Can someone verify whether the attached pictures show Bamboo? I know there are several varietals.

They have been planted prior to owning the house as a privacy wall against the woody area. They have recently multiplied quite a bit this spring and has started to take over some of the edges on the lawn.

Has anyone had experience with eliminating them? Any specific herbicide I should be using? Glyphosate or would a home-made Vinegar/Salt solution be effective?

Any help is appreciated. Thanks!


----------



## RDZed (Jul 13, 2018)

Hmm. It doesnt look like a bamboo although the stalks resemble it. The leaves are throwing me off. Maybe a ginger?

Take a closer pic of the leaves and break a stalk open and photograph the core.


----------



## RDZed (Jul 13, 2018)

Maybe Shibataea Kumasaca 'Ruscus Bamboo'? Im even unsure of that. The leaves are too rounded.

Seems to be the only semi round leaf bamboo that can grow in your zone.

As for eradicating, good luck. I feel for you. Bamboo is a b**** to get rid of. I've seen it break through asphalt and 8" of 5000 psi concrete to get to light. Its just about bullet proof. Only solid method I know of is digging out the root-ball, which could be huge.


----------



## Crabbychas (Apr 25, 2018)

Spray with roundup then cut back the next day. You'll have to do it multiple times but it will die off eventually.


----------



## Drys (Sep 19, 2018)

Looks like knotweed -- sort of a "fake" bamboo. I would try and dig it out and get all roots out as possible.


----------



## stacik84 (Feb 27, 2018)

I am pretty confident based on random google searches, the stock that I have is Japanese Knotweed. AWFUL plant that literally takes over everything. I have begun to take each individual stock, and the root system out of the ground.
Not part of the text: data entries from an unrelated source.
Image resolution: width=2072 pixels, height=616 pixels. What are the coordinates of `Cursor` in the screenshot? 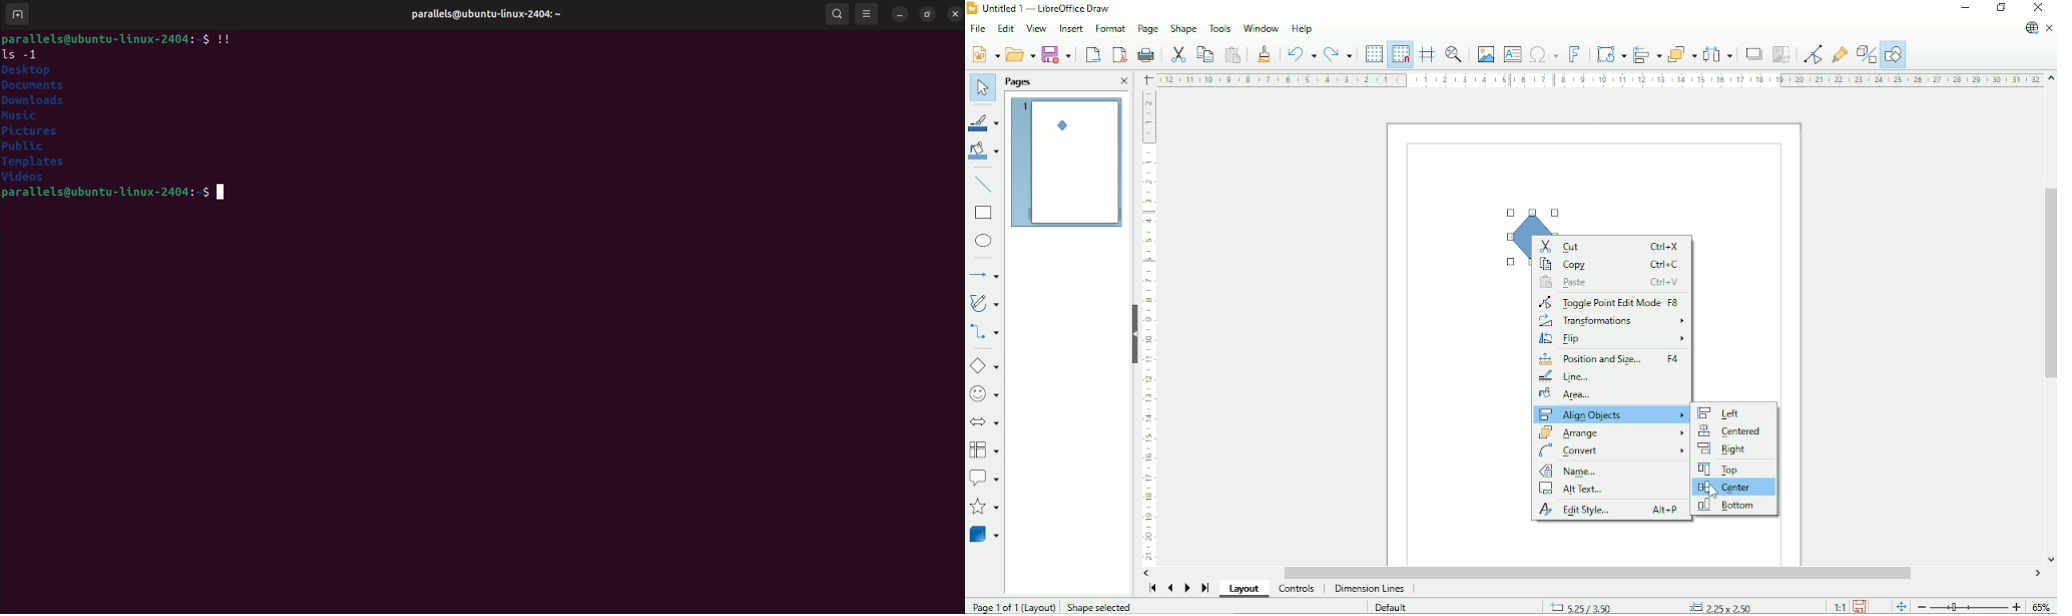 It's located at (1712, 491).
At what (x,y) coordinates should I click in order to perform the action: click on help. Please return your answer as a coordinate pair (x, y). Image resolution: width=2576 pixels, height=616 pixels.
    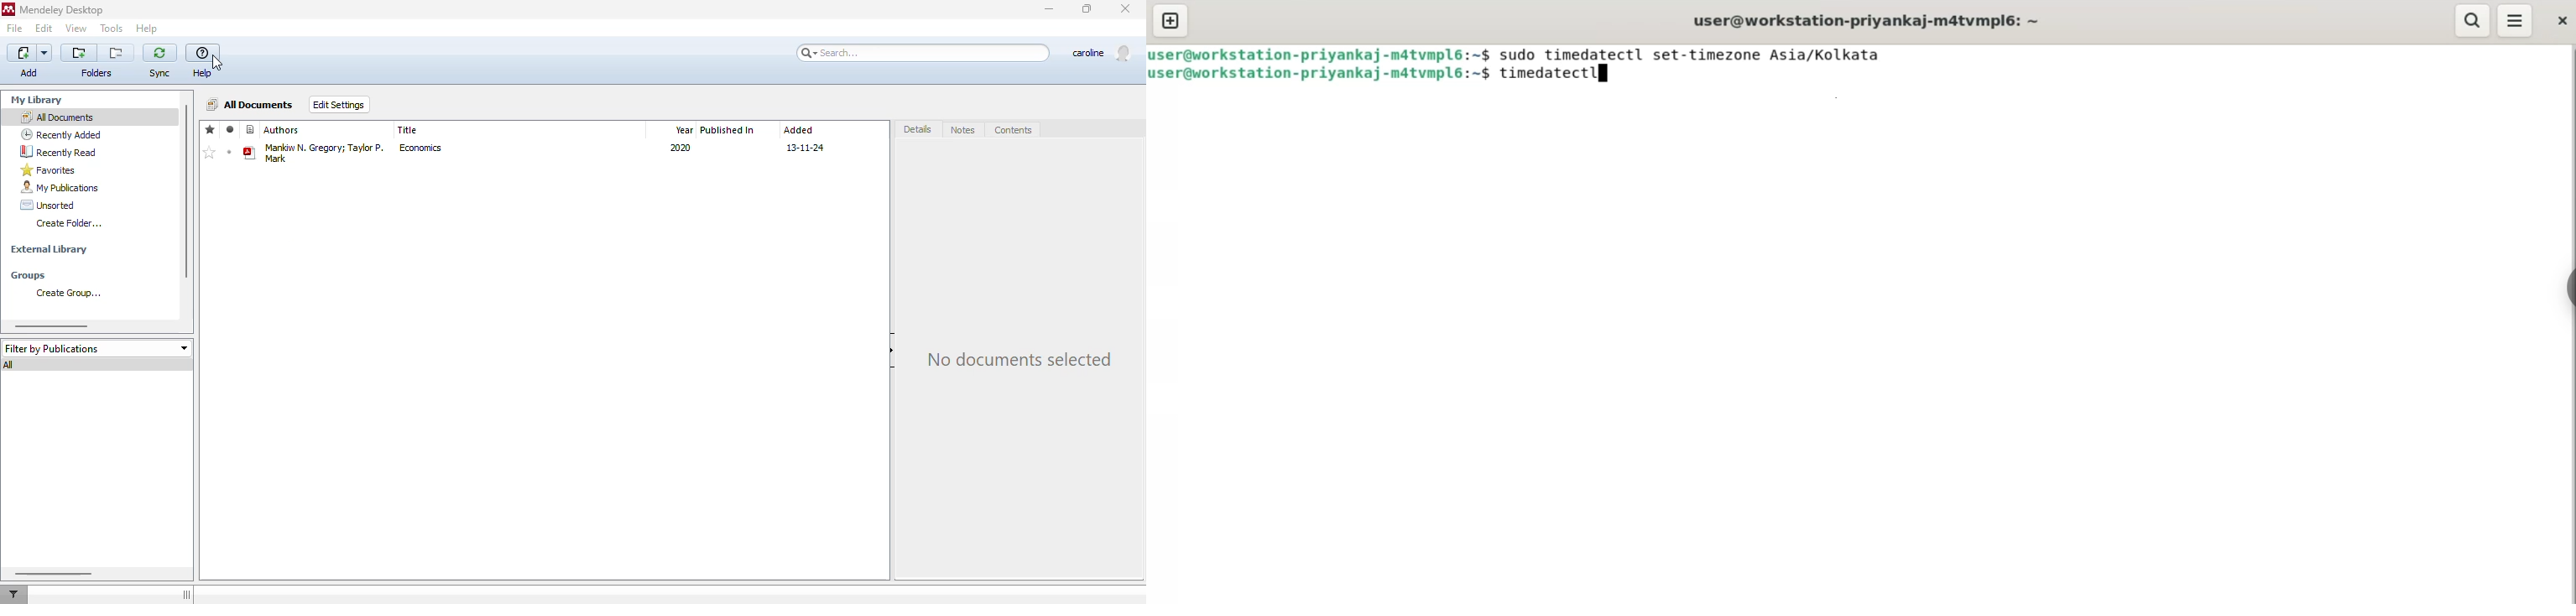
    Looking at the image, I should click on (203, 62).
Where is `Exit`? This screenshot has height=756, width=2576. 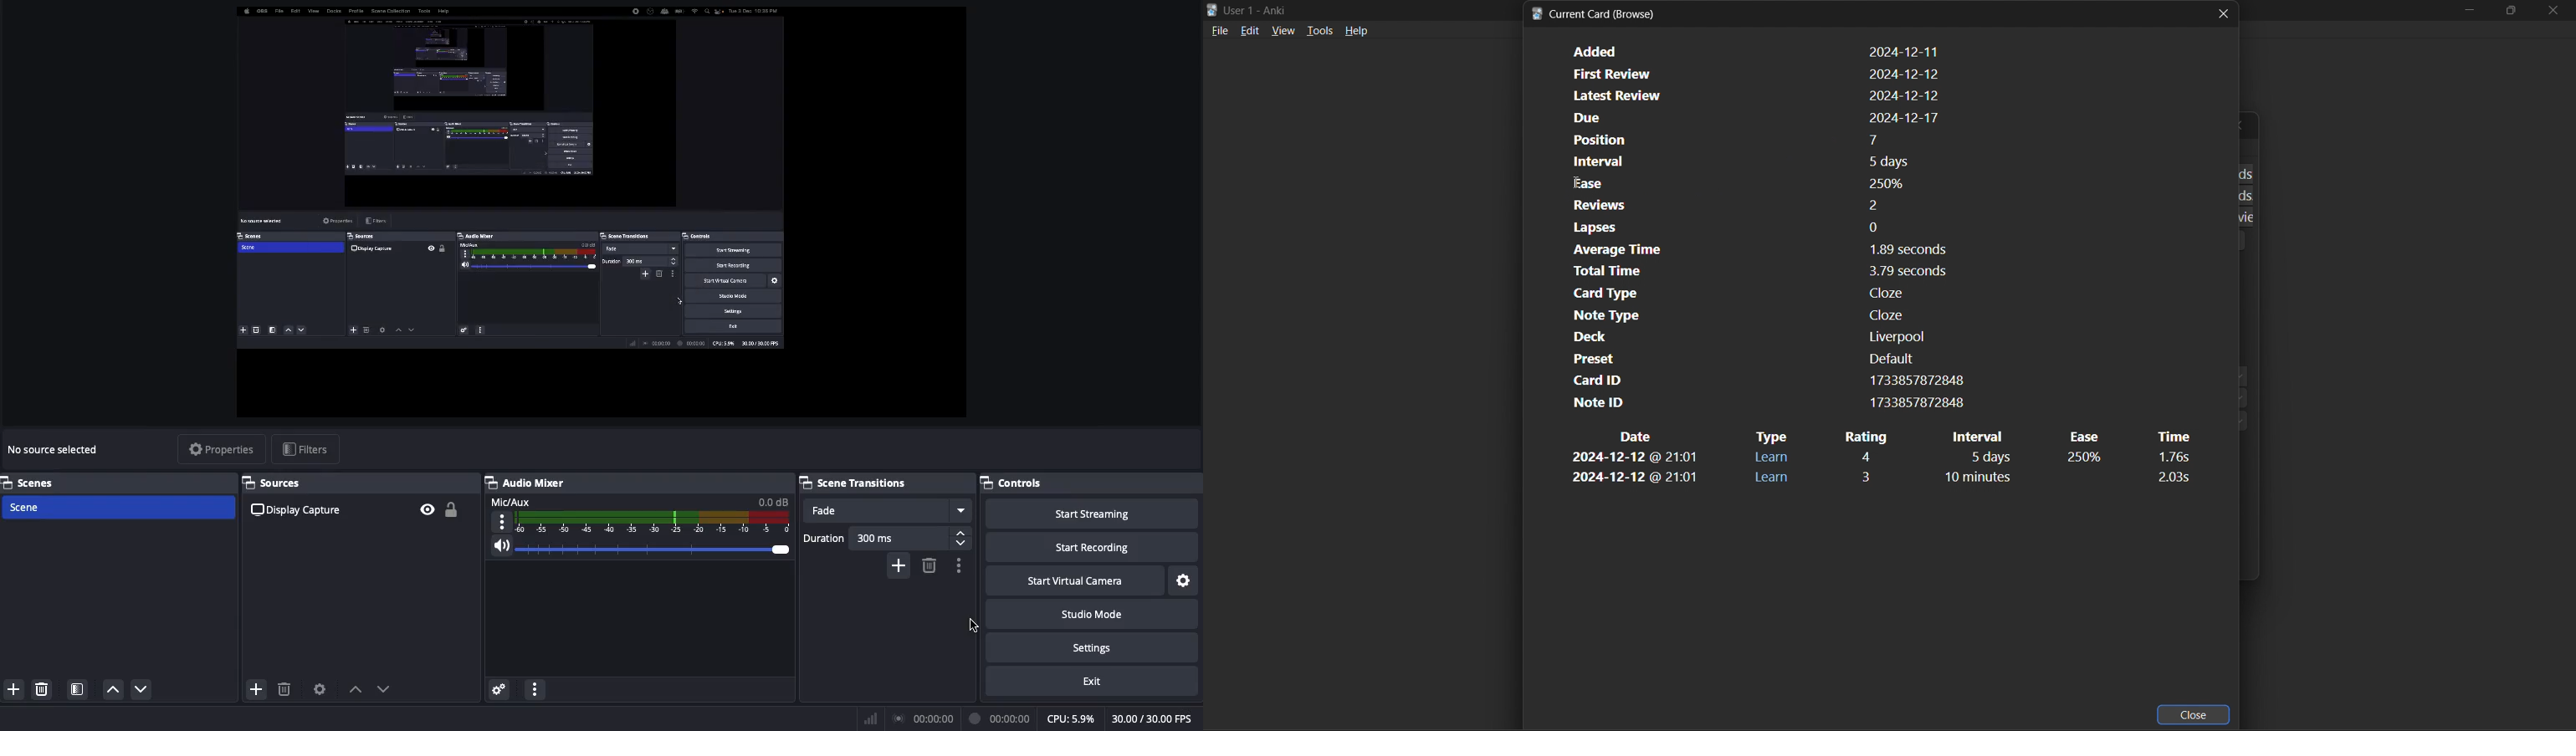 Exit is located at coordinates (1103, 681).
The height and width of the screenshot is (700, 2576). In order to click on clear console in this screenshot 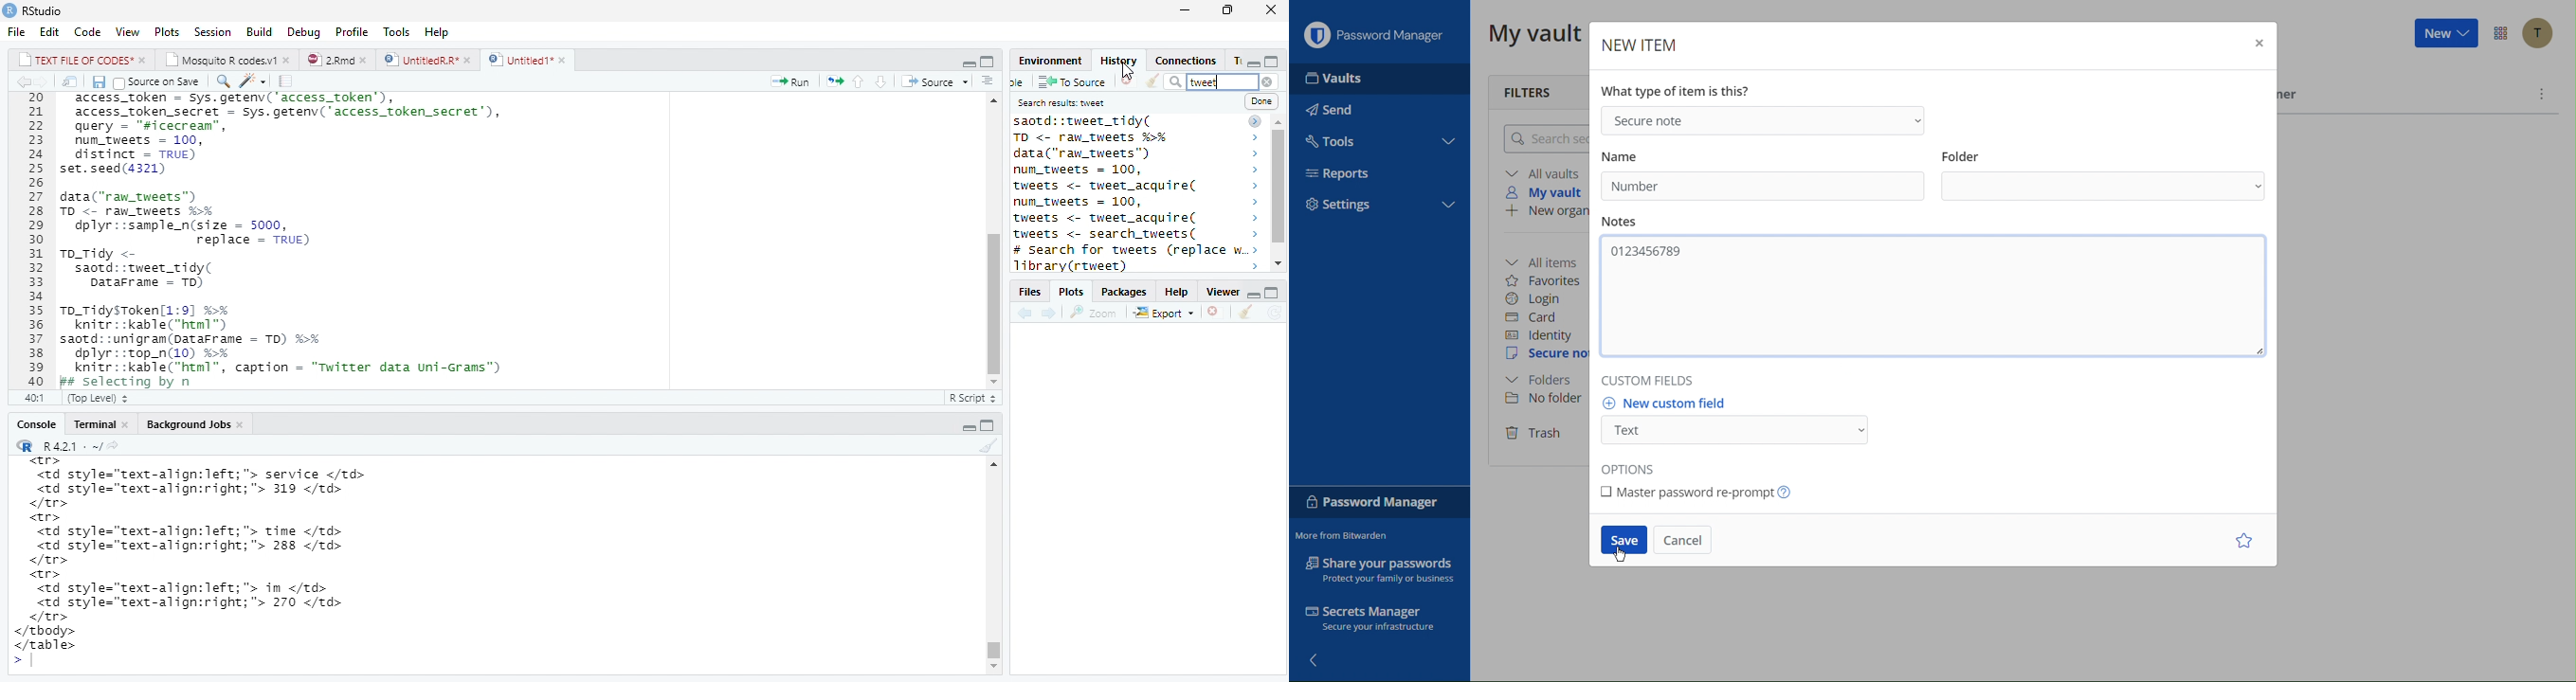, I will do `click(1247, 313)`.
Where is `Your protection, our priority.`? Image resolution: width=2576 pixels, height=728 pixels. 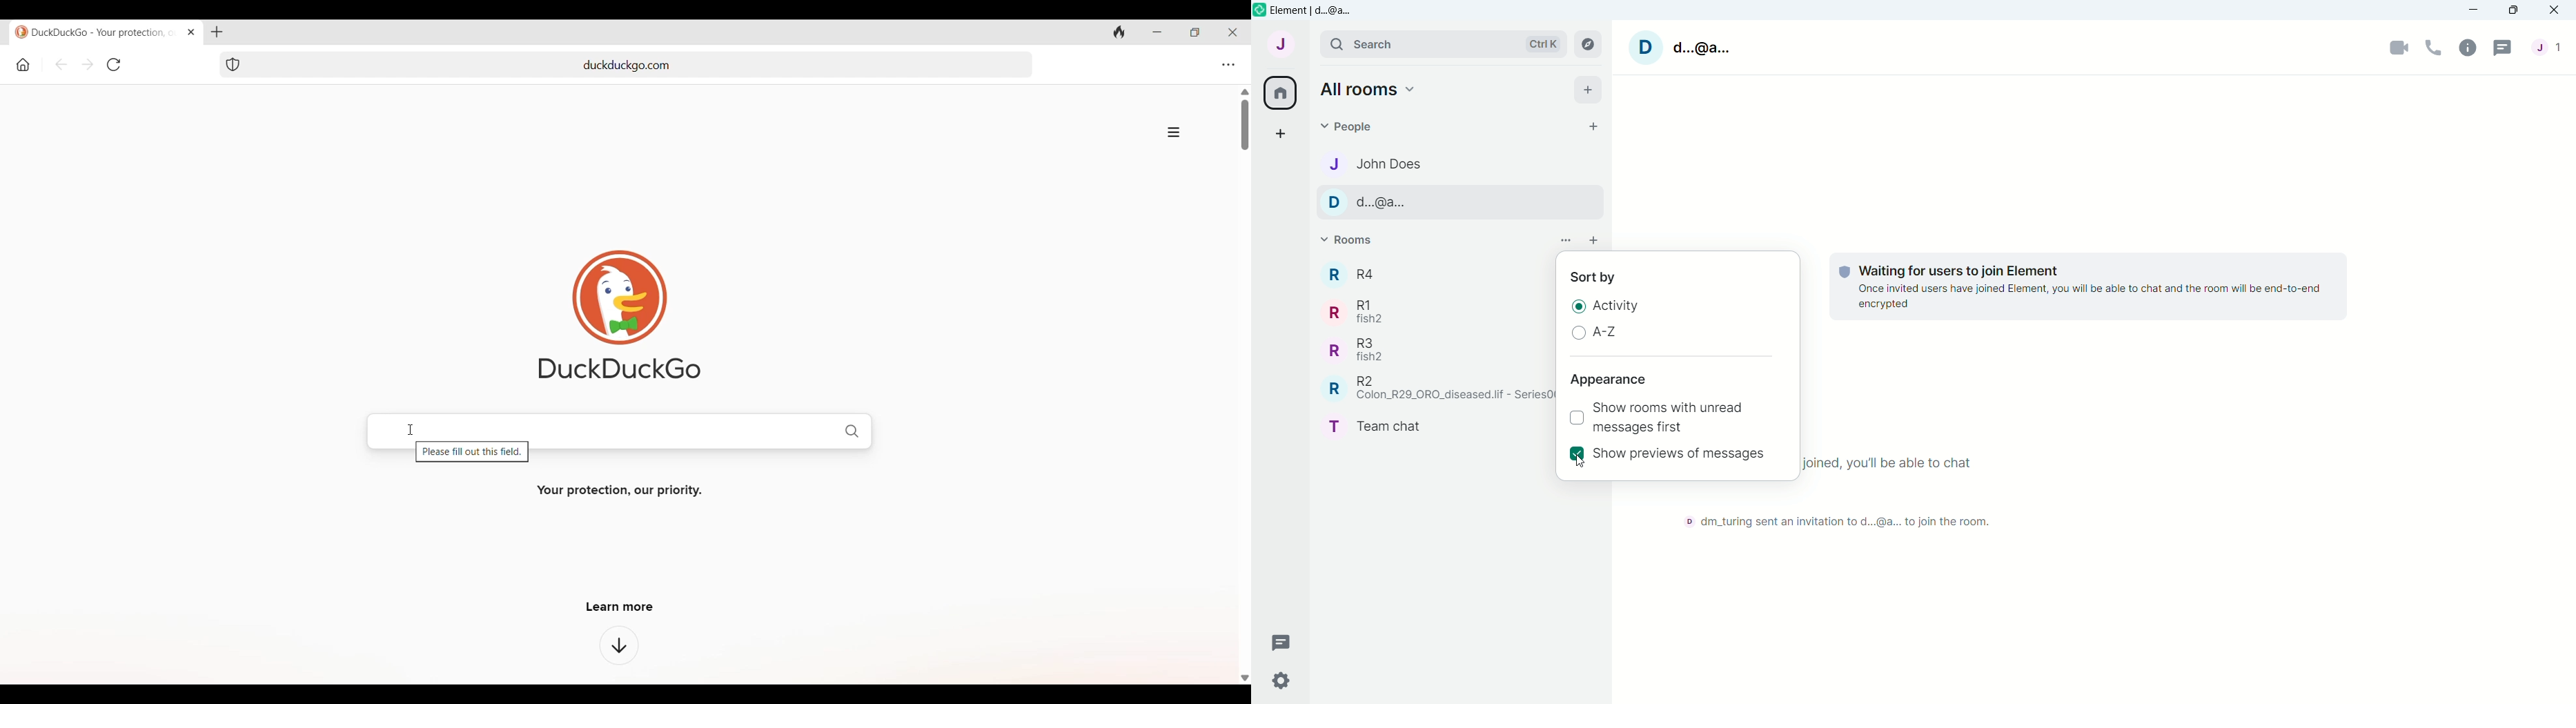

Pretty easy after some rain, as the soil is moist. I have another 25ft to go. If any of them do grow back (which they will eventually), I will spray glyphosate



RDZed said:


> Maybe Shibataea Kumasaca 'Ruscus Bamboo'? Im even unsure of that. The leaves are too rounded.
> 
> Seems to be the only semi round leaf bamboo that can grow in your zone.
> 
> As for eradicating, good luck. I feel for you. Bamboo is a b**** to get rid of. I've seen it break through asphalt and 8" of 5000 psi concrete to get to light. Its just about bullet proof. Only solid method I know of is digging out the root-ball, which could be huge.


----------